▶ Textauszug
:::

Olympischer Marathon Rio de Janeiro 14.8.

Andi berichtet:

Bereits um 6 Uhr Morgens verließ ich mein Quartier, um auf jeden Fall rechtzeitig vor dem Start beim Sambódromo anzukommen. Da ich nicht mit dem offiziellen Athleten- und Betreuerbus mitfahren durfte, war ich auf die öffentlichen Verkehrsmittel angewiesen, die in Rio immer für eine Überraschung gut sind. Es war auch kein Fehler, so früh aus dem Haus zu gehen, denn gleich mit dem ersten Bus fuhr ich zum Auftakt eine Station in die verkehrte Richtung. Diesen Fehler besserte ich sofort aus, und alles lief danach so weit nach Plan, bis sich herausstellte, dass die innerstädtische Schnellzuglinie ("supervia") ausgerechnet an Sonntagen den "Expresso" nicht fährt, sondern nur den "Parador", der bei jeder Station stehenbleibt. So musste ich 19 weitere Halte absolvieren statt der geplanten 3. Um 8 Uhr erreichte ich das Sambódromo, eine 700 Meter lange Arena mit Tribünen auf 2 Seiten, die sonst der Schauplatz für die Parade der Sambaschulen beim Karneval von Rio ist. Heute verlief zwischen den Tribünen die Start- und Zielgerade des olympischen Marathons.

:::

▶ Datenblock

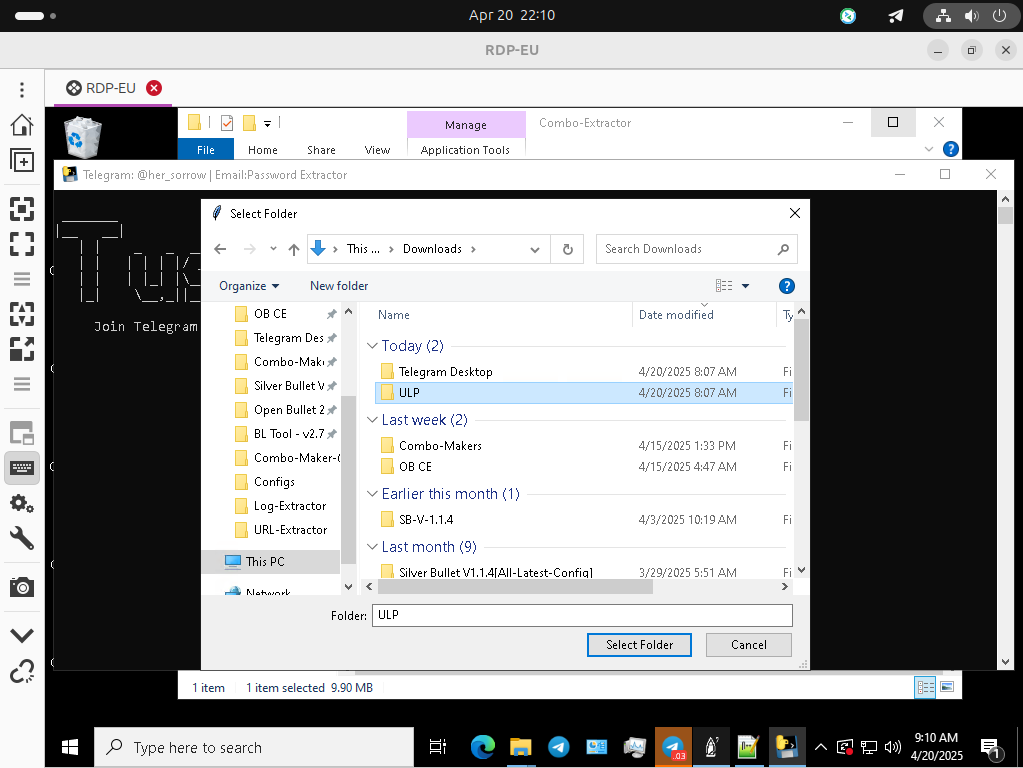Collapse the "Today (2)" group
Screen dimensions: 1023x768
tap(372, 346)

:::

▶ Aufgabe
Wie lang ist das Sambódromo laut dem Bericht über den olympischen Marathon in Rio de Janeiro?

▶ Lösung
Das Sambódromo ist 700 Meter lang.